In the current difficult operating environment of government linked companies and the reported incidents of hidden corporate scandals in Malaysia, new corporate leaders and incoming board of directors are faced with the risks of personal liability for breach of directors duties and breach of employment contracts for failing to act in the best interests of their companies.
Ticking time bombs in the form of undisclosed illegal conduct and ongoing offenses are of primary concern.
Some of the ways in which risks can be managed, minimized and or hopefully avoided are as follows:
1. Encourage employees to speak up about any wrongdoings they are aware of.
2. Implement a Whistleblower Program and Hotline.
3. Undertake an Internal Compliance Review.
4. Undertake Corporate Internal Investigations based on reported or discovered wrongdoing or misdeeds.
Even with a new CEO and Board of Directors, much of the old management and employees will remain in the company. How do we ensure that an independent compliance health check and or an internal investigation is truly transparent and independent?
Conflicts of interests will be a major minefield to navigate. It is tough to expect culprits to admit to wrongdoing. The tendency will be to hide the misdeeds and shred incriminating documents ala the Enron saga. Hence the need for independent outside counsel and financial accountants to undertake compliance health checks and internal investigations.

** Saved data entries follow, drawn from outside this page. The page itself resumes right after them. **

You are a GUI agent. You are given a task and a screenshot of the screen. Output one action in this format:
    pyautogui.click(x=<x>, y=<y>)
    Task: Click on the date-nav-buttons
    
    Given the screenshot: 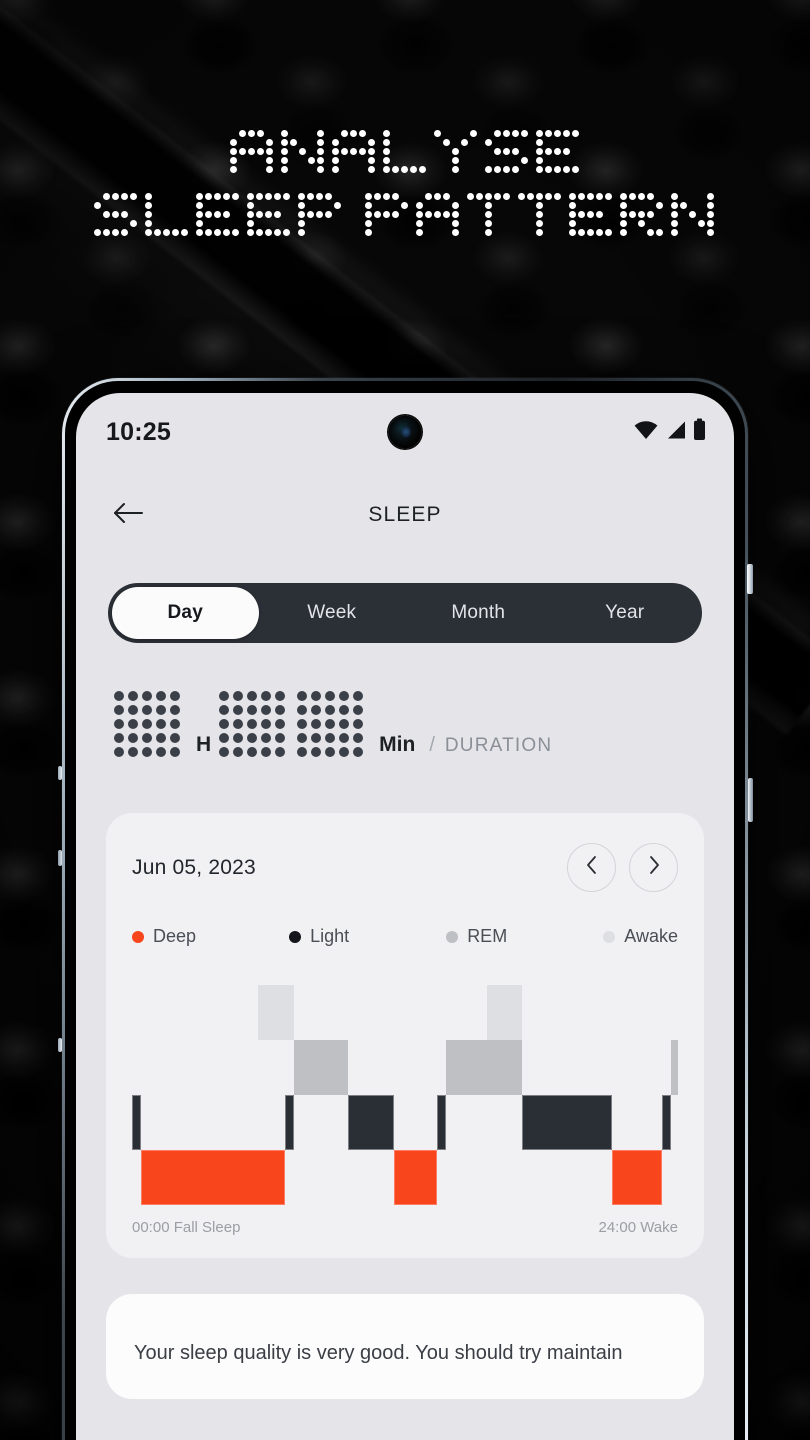 What is the action you would take?
    pyautogui.click(x=622, y=868)
    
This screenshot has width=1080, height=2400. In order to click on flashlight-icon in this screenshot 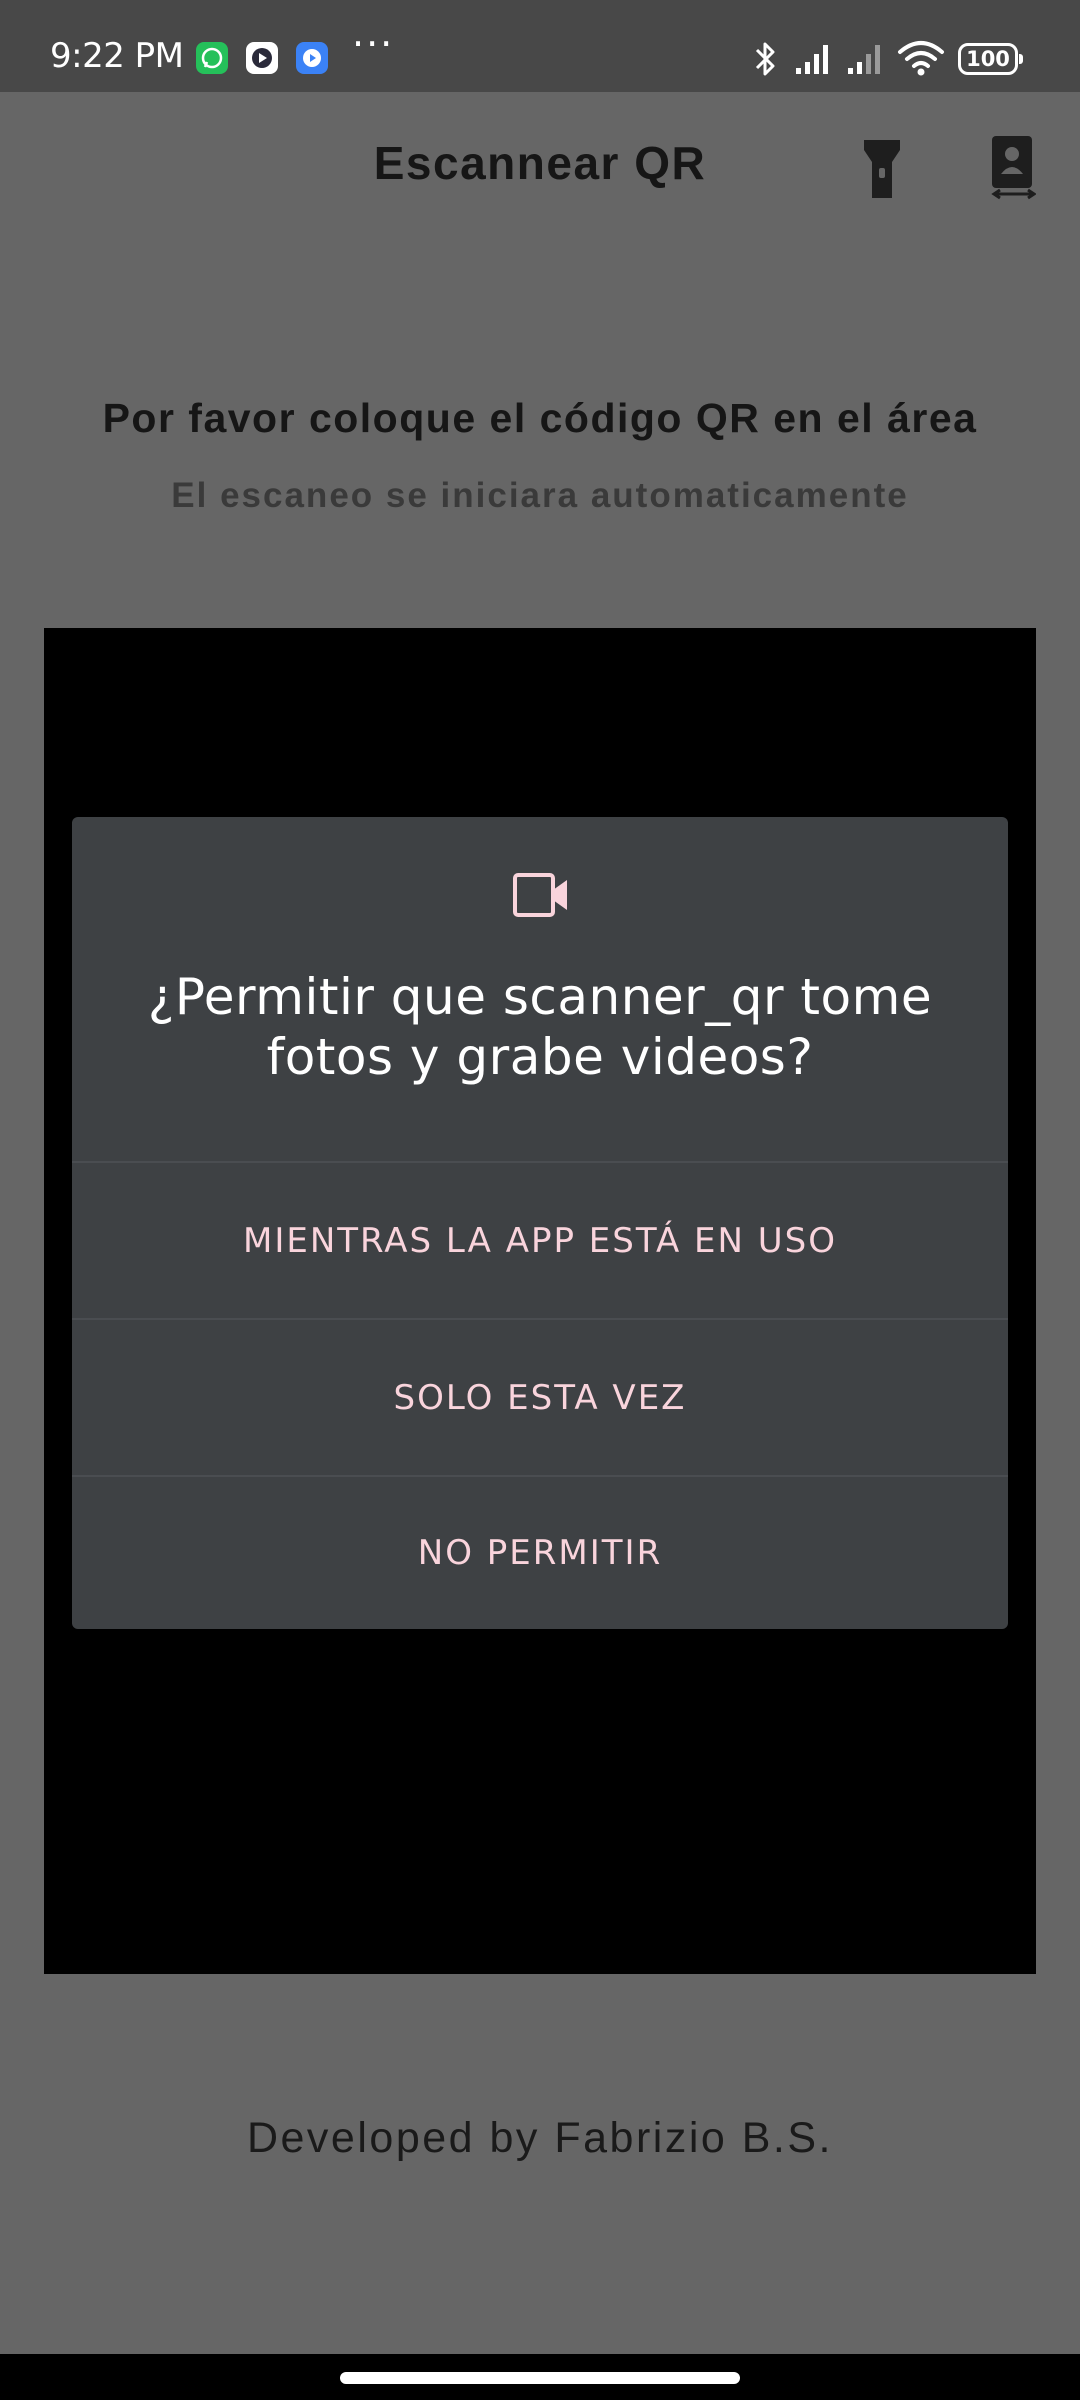, I will do `click(882, 171)`.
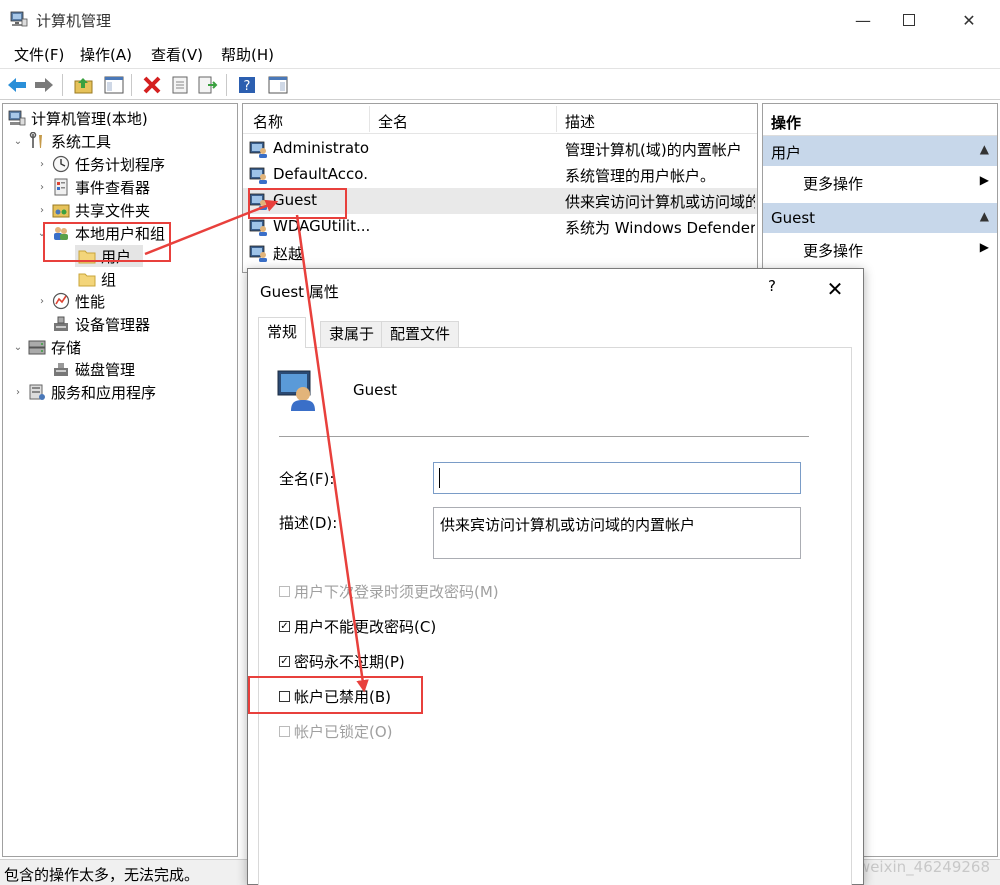 Image resolution: width=1000 pixels, height=885 pixels. Describe the element at coordinates (177, 54) in the screenshot. I see `menu-view: 查看(V)` at that location.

When choosing outside counsels and financial accountants, conflicts of interests will arise at two levels:
1. Transactional Conflicts of Interests
Existing panels of outside lawyers and financial accountants may have acted in some of the transactions and are thus conflicted from acting due to transactional conflicts of interest.
2. Relational Conflicts of Interests
Existing panels of outside lawyers and financial accountants may have built relationships with the past management of the company and are ethically subject to relational conflicts of interest.
In 2003, the Conference Board issued a report Commission on Public Trust and Private Enterprise – which stated:
In the event an independent investigation is reasonably likely to implicate company executives, the board — not management — should retain special counsel for this investigation. Special investigations of company activities that may implicate the conduct of company executives require independence from management. Typically, lawyers and law firms are in the best position to conduct investigations, and care must be taken that these investigations are conducted thoroughly, vigorously, and objectively. It is important, therefore, that investigative counsel be chosen by, and report directly to, the board. To ensure that special counsel’s interests are not aligned with, or influenced by, management, the Commission believes that special counsel should not be one of the corporation’s regular outside counsel or a firm that receives a material amount of revenue from the company.
While the above statement is applicable to corporate internal investigations where there is no change of CEO or directors, it is even more applicable where a change of corporate leadership has occurred as the new management and board have no historical knowledge of what happened in the company and the remaining management and employees will have an advantage if they are so inclined to hide wrongdoings and misdeeds.
The solution then is to engage truly independent outside counsels and financial accountants free from transactional and relational conflicts of interest to assist in corporate internal investigations and compliance healthchecks.